Disorder Effects on Vibrational Transport in Energy Materials
Elif Ertekin, Ph.D.
Associate Professor, Mechanical Engineering Dept.
University of Illinois at Urbana-Champaign
Disorder in the atomic configuration of a material refers to a lack of regular patterns or predictability in the atomic positions. If the degree of randomness is sufficiently large, one consequence of disorder is localization, which refers to the absence of waves in a disordered medium. The breakdown of the wave picture and the resulting localization of the modes can have strong effects on the electronic, thermal, magnetic, and other properties of materials. In this presentation, I will show some examples from our recent work illustrating the effects of different types of disorder on vibrational transport in energy materials. I will show how established and emerging computational tools can be used to understand the physics that emerges as disorder is introduced. Examples include: the effects of disorder in low-dimensional carbon based materials, hybrid-ordered disordered metamaterials formed by ion beam patterning of silicon, hybrid perovskites which exhibit a dynamic correlated disorder, and diamond-like semiconductors of interest for thermoelectric applications.

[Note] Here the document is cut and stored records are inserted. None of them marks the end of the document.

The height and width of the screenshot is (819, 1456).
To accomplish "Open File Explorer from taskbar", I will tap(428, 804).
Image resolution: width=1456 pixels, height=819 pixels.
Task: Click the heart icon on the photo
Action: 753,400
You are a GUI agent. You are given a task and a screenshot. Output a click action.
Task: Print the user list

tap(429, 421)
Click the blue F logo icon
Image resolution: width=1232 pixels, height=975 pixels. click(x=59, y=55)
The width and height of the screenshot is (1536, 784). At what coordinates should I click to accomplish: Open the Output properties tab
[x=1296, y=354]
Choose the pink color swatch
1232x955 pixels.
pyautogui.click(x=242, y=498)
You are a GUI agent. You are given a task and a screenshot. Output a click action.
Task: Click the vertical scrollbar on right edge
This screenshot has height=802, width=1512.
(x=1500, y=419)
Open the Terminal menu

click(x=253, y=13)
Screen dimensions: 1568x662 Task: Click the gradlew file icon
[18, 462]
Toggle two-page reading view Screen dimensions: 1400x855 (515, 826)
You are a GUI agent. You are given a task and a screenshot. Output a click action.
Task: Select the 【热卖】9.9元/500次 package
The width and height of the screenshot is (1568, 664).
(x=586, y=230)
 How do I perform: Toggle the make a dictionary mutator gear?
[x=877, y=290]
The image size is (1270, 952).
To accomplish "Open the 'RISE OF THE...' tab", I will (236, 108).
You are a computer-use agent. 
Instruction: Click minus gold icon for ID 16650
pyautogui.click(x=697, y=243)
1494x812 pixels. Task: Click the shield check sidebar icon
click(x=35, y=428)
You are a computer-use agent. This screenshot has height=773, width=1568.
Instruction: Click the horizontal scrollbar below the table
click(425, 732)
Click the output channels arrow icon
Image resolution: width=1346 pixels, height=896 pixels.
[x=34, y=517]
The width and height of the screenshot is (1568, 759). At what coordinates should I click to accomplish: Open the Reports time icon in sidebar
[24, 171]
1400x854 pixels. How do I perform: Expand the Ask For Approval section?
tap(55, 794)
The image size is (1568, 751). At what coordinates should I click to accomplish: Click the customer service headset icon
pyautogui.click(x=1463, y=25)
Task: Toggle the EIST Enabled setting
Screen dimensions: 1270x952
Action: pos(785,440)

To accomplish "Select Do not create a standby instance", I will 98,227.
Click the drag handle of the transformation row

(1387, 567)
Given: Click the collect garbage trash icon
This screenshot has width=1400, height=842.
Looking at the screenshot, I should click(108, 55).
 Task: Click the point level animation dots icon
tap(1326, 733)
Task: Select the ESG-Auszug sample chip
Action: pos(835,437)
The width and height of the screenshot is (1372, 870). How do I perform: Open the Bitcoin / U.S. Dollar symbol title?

Elif Ertekin received her PhD in Materials Science and Engineering at UC Berkeley, and then did post-doctoral work at both the Berkeley Nanoscience and Nanotechnology Institute and the Massachusetts Institute of Technology. Her research is centered on the use of computational methods spanning from atomistic first principles to continuum mechanics to describe, predict, and better understand material properties. She has received the TMS Early Career Faculty Fellow Award, the NSF CAREER award, the Dean’s Award for Excellence in Research from the College of Engineering at the University of Illinois, and is currently a fellow of the National Center for Supercomputing Applications.